FRENCH FOREGIN LEGION TRAINING COMMAND, Djibouti - U.S. Navy midshipmen and U.S. Army cadets joined together to complete the French Foreign Legion's Nautical Obstacle Course as part of a teambuilding exercise in Djibouti, May 27, 2010.

The midshipmen and cadets are touring the Combined Joint Task Force Horn of Africa's area of operation during a summer program that trains future U.S. military leaders.

The course consists of nine unique water obstacles where teamwork and leadership skills are required to complete the course.

"Each obstacle presents its own challenges," said French Foreign Legion Captain Damien Cabal, officer in charge at the French Foreign Legion Training Command. "To pass the course you need to use each other and organization. You will need good leadership to complete this course."

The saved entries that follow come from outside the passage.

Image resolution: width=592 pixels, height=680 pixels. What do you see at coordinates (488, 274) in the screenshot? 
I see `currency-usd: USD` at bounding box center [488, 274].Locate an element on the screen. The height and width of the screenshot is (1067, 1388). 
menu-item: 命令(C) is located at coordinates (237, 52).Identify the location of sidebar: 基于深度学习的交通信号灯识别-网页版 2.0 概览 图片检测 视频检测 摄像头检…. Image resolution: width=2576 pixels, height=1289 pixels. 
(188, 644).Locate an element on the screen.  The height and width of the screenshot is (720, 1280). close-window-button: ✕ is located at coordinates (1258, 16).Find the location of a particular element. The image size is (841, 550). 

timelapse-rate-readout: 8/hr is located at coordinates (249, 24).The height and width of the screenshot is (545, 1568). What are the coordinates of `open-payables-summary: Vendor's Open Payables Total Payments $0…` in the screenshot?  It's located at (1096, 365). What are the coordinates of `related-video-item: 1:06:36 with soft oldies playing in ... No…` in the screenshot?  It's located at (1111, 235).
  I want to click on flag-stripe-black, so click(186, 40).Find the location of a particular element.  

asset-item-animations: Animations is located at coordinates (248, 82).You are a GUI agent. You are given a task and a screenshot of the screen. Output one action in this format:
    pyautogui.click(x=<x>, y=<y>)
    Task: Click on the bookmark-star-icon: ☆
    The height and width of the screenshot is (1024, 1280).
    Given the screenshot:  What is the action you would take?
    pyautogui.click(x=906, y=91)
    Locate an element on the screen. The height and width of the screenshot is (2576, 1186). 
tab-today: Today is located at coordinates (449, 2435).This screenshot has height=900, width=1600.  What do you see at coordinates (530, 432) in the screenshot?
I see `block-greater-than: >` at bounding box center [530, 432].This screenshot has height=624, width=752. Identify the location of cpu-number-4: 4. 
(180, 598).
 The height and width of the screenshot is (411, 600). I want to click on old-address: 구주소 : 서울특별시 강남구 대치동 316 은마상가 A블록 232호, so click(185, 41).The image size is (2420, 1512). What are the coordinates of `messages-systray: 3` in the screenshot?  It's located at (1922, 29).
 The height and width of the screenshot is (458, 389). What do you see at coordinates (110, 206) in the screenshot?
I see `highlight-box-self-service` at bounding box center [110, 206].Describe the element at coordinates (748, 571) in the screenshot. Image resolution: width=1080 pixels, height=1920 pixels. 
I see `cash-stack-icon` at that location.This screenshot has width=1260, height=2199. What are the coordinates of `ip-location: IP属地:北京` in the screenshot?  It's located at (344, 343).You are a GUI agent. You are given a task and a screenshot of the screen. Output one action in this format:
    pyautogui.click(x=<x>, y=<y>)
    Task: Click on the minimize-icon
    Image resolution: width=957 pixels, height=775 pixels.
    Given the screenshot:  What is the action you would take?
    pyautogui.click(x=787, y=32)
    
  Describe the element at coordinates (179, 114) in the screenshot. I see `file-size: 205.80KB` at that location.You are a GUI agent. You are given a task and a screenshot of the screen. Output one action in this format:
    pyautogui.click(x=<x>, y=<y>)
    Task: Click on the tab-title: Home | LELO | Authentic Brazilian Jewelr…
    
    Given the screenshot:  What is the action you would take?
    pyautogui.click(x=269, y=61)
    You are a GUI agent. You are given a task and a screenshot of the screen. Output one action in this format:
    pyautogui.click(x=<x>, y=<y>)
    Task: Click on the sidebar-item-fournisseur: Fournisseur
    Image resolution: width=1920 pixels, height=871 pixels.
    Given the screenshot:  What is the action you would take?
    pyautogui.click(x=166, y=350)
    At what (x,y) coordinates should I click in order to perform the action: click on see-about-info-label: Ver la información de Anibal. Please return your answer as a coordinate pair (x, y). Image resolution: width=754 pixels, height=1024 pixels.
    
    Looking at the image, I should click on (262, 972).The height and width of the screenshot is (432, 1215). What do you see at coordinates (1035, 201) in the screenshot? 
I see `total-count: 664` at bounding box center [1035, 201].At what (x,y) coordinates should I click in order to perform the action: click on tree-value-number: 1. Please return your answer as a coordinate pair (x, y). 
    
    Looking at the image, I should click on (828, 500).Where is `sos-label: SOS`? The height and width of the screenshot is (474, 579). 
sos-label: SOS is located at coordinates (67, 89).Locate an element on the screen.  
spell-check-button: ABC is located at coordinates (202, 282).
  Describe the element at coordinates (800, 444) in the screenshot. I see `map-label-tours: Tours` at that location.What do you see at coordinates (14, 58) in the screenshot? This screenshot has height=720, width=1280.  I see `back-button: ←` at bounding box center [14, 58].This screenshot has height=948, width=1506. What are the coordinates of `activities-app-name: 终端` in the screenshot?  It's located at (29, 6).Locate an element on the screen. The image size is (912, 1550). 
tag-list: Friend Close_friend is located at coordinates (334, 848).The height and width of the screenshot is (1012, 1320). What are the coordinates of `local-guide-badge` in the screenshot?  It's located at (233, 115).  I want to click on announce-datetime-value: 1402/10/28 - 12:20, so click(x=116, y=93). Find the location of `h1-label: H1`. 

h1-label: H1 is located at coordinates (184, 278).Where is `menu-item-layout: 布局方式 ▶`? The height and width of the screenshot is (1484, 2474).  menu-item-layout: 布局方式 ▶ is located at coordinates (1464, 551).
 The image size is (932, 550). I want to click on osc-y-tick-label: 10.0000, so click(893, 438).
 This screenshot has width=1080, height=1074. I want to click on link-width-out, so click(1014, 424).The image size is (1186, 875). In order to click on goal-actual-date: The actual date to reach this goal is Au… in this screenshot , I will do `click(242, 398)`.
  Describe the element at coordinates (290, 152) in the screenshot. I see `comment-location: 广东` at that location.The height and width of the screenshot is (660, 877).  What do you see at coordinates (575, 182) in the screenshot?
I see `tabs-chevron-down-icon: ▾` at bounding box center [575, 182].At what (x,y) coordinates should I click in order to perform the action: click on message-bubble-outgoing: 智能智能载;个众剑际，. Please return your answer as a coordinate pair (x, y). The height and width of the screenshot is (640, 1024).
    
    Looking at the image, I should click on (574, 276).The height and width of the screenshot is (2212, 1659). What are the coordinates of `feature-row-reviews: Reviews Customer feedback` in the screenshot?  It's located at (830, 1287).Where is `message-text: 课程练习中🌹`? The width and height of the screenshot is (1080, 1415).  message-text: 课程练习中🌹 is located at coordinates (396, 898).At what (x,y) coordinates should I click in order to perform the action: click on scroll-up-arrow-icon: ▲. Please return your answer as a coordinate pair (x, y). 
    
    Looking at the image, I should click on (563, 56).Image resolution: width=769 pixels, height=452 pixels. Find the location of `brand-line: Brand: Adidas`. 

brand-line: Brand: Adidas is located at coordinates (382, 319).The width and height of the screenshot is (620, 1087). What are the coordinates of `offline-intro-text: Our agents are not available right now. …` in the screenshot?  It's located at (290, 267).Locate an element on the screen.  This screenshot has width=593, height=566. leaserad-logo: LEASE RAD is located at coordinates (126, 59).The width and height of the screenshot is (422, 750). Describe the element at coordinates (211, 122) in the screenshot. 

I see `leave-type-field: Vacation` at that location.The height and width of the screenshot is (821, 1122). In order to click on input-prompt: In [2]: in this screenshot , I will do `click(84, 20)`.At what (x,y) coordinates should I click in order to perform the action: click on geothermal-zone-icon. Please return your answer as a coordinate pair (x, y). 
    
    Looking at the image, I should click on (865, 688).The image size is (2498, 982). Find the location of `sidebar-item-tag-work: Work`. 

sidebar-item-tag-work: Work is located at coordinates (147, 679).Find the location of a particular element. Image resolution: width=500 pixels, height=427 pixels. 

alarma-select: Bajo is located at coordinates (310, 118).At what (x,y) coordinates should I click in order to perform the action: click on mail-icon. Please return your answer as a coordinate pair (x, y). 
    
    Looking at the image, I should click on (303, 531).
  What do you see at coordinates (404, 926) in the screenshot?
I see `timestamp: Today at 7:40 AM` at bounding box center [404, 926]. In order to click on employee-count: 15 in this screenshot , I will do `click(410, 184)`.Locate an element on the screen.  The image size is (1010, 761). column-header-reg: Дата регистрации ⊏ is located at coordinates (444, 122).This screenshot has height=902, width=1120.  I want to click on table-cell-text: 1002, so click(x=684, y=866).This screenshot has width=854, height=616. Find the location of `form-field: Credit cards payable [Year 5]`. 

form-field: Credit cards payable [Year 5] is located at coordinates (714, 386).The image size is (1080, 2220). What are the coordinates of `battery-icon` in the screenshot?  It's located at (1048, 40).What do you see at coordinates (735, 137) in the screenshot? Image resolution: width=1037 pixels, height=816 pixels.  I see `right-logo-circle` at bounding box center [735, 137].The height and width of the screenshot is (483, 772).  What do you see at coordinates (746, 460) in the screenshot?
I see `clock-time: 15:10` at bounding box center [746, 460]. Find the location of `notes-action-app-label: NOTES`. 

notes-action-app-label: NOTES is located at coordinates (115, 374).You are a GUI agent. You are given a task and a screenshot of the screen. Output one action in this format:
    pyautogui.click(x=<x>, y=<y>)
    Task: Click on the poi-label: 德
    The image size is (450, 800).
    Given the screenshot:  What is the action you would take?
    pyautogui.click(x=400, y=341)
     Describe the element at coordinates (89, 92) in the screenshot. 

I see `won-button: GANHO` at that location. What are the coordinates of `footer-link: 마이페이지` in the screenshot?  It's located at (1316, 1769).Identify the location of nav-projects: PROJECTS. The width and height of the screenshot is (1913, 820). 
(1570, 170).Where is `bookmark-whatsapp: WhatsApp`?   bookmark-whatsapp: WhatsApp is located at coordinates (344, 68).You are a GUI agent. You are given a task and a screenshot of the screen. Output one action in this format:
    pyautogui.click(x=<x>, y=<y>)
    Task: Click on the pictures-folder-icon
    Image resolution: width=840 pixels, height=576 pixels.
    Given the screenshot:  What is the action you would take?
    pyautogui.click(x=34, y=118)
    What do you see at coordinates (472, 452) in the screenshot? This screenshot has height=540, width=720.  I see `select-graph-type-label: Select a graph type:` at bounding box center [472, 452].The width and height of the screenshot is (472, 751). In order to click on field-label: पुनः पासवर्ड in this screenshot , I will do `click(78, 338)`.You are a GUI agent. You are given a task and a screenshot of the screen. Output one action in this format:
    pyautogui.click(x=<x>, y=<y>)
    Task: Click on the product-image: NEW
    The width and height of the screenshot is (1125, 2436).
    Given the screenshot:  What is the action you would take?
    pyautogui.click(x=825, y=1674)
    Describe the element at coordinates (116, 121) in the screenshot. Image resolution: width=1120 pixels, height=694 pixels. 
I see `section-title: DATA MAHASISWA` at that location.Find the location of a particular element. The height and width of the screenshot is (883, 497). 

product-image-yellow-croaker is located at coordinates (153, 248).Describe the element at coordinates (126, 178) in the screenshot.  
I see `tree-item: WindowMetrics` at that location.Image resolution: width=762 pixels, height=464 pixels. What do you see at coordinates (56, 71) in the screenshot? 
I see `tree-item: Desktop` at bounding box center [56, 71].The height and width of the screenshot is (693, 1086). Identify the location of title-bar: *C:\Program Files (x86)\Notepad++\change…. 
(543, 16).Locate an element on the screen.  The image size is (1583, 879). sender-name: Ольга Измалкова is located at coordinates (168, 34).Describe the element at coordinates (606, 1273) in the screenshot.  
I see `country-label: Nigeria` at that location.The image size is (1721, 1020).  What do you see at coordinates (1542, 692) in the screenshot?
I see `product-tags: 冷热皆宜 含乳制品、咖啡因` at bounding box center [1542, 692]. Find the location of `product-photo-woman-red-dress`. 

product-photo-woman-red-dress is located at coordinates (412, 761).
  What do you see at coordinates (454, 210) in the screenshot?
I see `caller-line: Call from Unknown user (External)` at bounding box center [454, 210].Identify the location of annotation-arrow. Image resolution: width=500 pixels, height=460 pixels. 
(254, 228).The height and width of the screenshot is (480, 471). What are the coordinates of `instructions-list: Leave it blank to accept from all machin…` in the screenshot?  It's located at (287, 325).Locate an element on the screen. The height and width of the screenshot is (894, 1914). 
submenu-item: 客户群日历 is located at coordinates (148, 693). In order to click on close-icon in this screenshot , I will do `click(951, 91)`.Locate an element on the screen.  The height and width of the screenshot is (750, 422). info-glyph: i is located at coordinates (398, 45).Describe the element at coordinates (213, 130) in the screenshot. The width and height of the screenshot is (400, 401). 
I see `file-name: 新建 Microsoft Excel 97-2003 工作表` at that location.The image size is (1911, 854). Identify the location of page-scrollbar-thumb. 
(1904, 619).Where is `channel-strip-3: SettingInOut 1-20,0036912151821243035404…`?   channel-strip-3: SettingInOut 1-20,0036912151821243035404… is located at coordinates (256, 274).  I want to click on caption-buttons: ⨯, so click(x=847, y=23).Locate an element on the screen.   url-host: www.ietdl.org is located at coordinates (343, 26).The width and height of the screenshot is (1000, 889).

Petty Officer 1st Class Katrina Nietsh said that the largest challenge was the course's setting.

"Endurance was definitely the most difficult part," said Nietsh. "You're swimming the entire time. You really have to start relying on each other and pulling together as a team or you won't be able to make it to the end."

Despite the challenge, U.S. Army 2nd Class Cadet Mark Conard said it was a great experience was like nothing he's ever done before.

"It was an awesome experience," said Conard. "We have obstacle courses at West Point but none of them are in the water or like this one. It was great getting to experience another country's military training, especially one as respected as the French Foreign Legion."

The highlight of the course for most of the cadets and midshipmen was the 65 foot zip line.

"I've done a bunch of zip lines in my life but this one was definitely the highest and longest," said Conard. "It was a great adrenalin rush going into the water. It was an overall great experience."

Cadets later discovered that this was a historic day for the course and the French Foreign Legion.

"Because we do not have women in the French Foreign Legion, this is the first time a woman has ever completed this course," said Cabal. "I was very impressed with how they did and hopefully we'll have more women and more opportunities to work the U.S. in the future."